Peking University/General Research Institute released the super-difficult benchmark LooGLE to test long text understanding and the large model was completely wiped out!

Author：Eve Cole Update Time：2024-12-12 12:48:01

Large language models (LLMs) face challenges in long text understanding, and their context window size limits their processing capabilities. To solve this problem, researchers developed the LooGLE benchmark test to evaluate the long-context understanding ability of LLMs. LooGLE contains 776 ultra-long documents (average 19.3k words) released after 2022 and 6448 test instances, covering multiple fields, aiming to more comprehensively evaluate the model's ability to understand and process long texts. This benchmark evaluates the performance of existing LLMs and provides a valuable reference for the development of future models.

In the field of natural language processing, long-context understanding has always been a challenge.
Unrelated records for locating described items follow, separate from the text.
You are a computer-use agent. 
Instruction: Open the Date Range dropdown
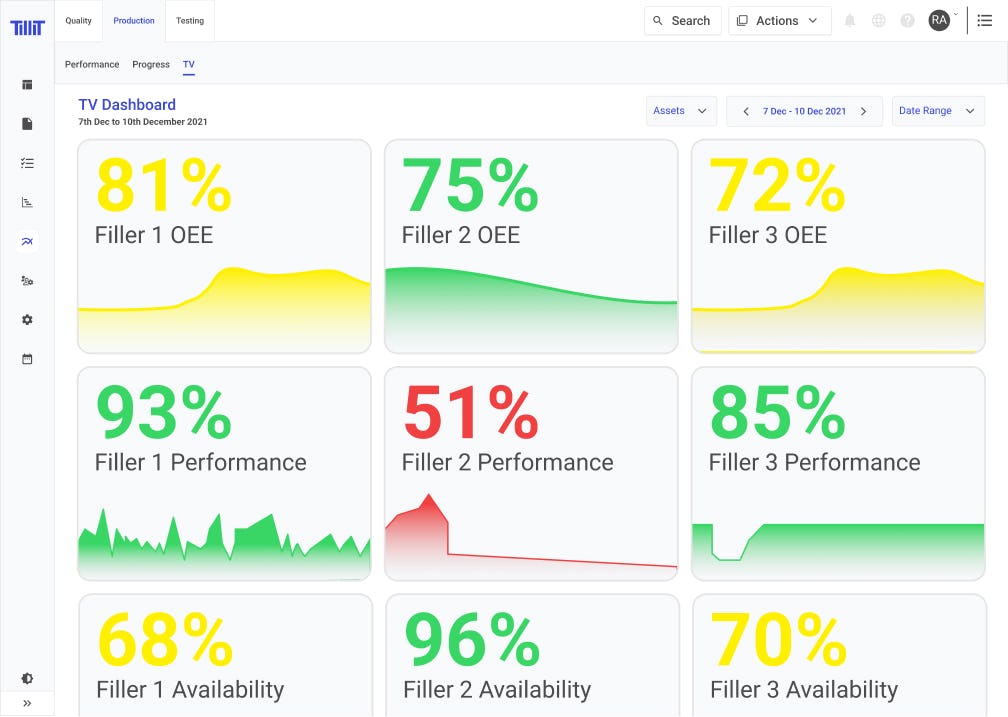tap(937, 111)
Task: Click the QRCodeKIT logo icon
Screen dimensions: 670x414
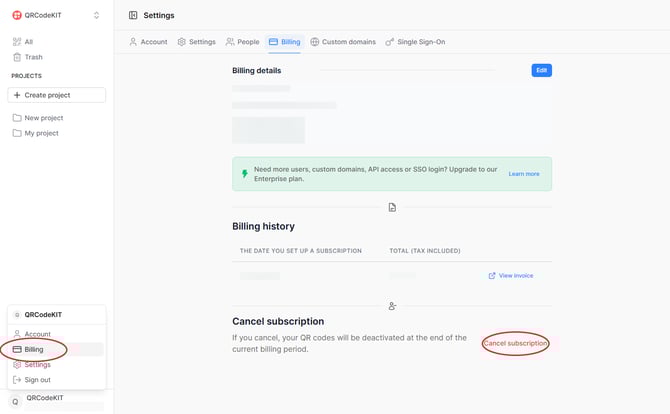Action: pyautogui.click(x=17, y=15)
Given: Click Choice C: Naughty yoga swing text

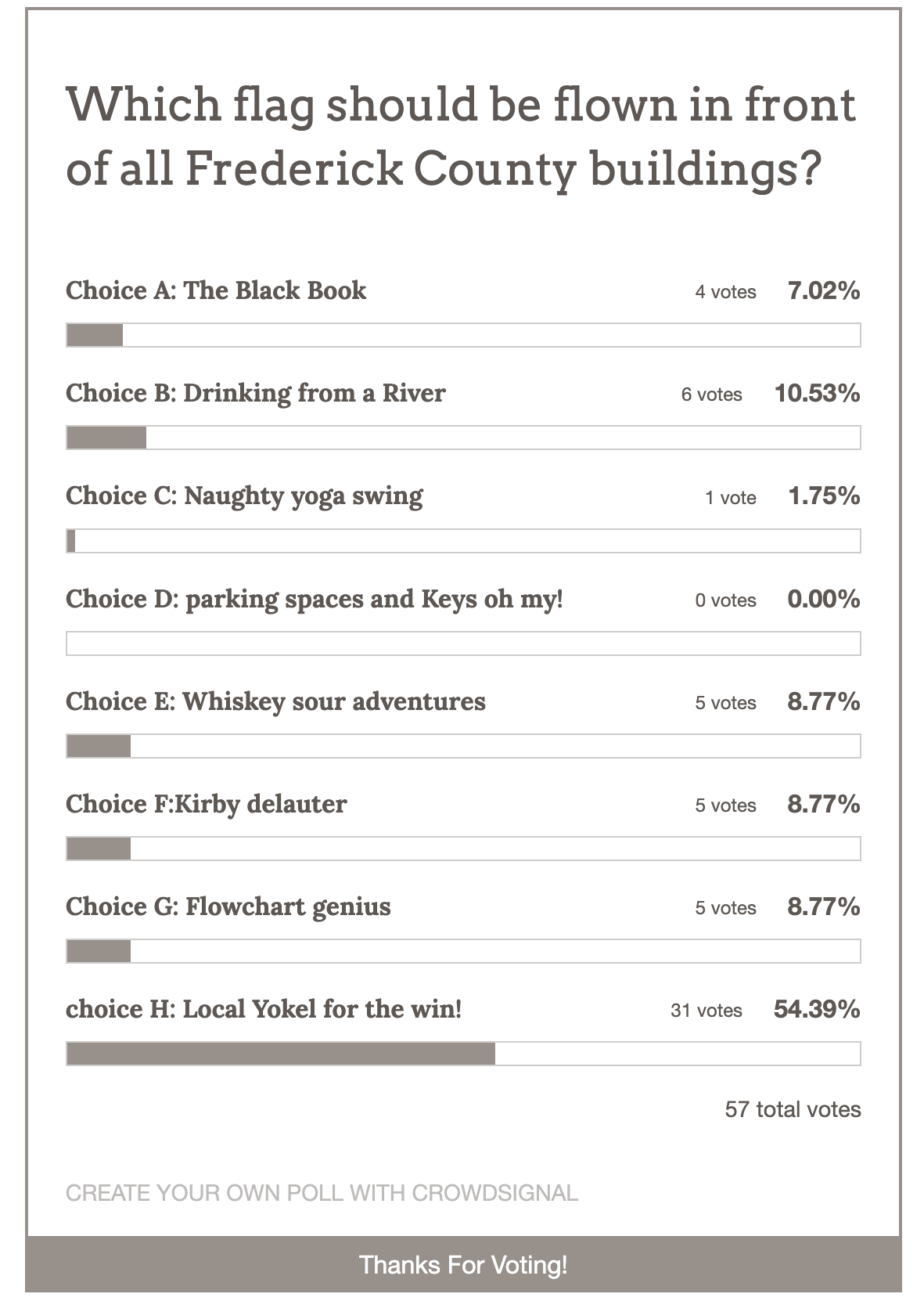Looking at the screenshot, I should tap(244, 496).
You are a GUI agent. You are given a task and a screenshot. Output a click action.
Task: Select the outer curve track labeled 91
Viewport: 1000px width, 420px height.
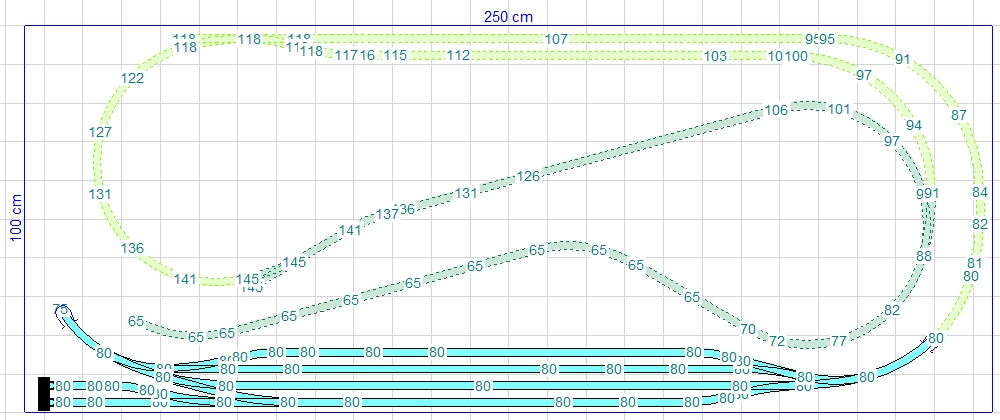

Although large language models (LLMs) perform well on a variety of language tasks, they are often limited when processing text that exceeds the size of their context window. In order to overcome this limitation, researchers have been working hard to improve the ability of LLMs to understand long texts, which is not only important for academic research, but also for real-world application scenarios, such as domain-specific knowledge understanding, long dialogue generation, and long stories. Or code generation, etc., are also crucial.

In this study, the authors propose a new benchmark test - LooGLE (Long Context Generic Language Evaluation), which is specially designed to evaluate the long context understanding ability of LLMs. This benchmark contains 776 ultra-long documents after 2022, each document contains an average of 19.3k words, and has 6448 test instances, covering multiple fields, such as academics, history, sports, politics, art, events and entertainment etc.

Features of LooGLE

Ultra-long real documents: The length of documents in ooGLE far exceeds the context window size of LLMs, which requires the model to be able to remember and understand longer text.

Manually designed long and short dependency tasks: The benchmark test contains 7 main tasks, including short dependency and long dependency tasks, to evaluate LLMs' ability to understand the content of long and short dependencies.

Relatively novel documents: All documents were released after 2022, which ensures that most modern LLMs have not been exposed to these documents during pre-training, allowing for a more accurate assessment of their contextual learning capabilities.

Cross-domain common data: Benchmark data comes from popular open source documents, such as arXiv papers, Wikipedia articles, movie and TV scripts, etc.

The researchers conducted a comprehensive evaluation of eight state-of-the-art LLMs, and the results revealed the following key findings:

The commercial model outperforms the open source model in performance.

LLMs perform well on short-dependency tasks but present challenges on more complex long-dependency tasks.

Methods based on context learning and thought chains provide only limited improvements in long context understanding.

Retrieval-based techniques show significant advantages in short question answering, while strategies to extend the context window length through optimized Transformer architecture or positional encoding have limited impact on long context understanding.

The LooGLE benchmark not only provides a systematic and comprehensive evaluation scheme for evaluating long-context LLMs, but also provides guidance for the future development of models with "true long-context understanding" capabilities. All evaluation code has been published on GitHub for reference and use by the research community.

Paper address: https://arxiv.org/pdf/2311.04939

Code address: https://github.com/bigai-nlco/LooGLE

The LooGLE benchmark provides an important tool for evaluating and improving the long text understanding capabilities of LLMs, and its research results are of great significance in promoting the development of the field of natural language processing. The improvement directions proposed by the researchers are worthy of attention. I believe that more and more powerful LLMs will appear in the future to better handle long texts.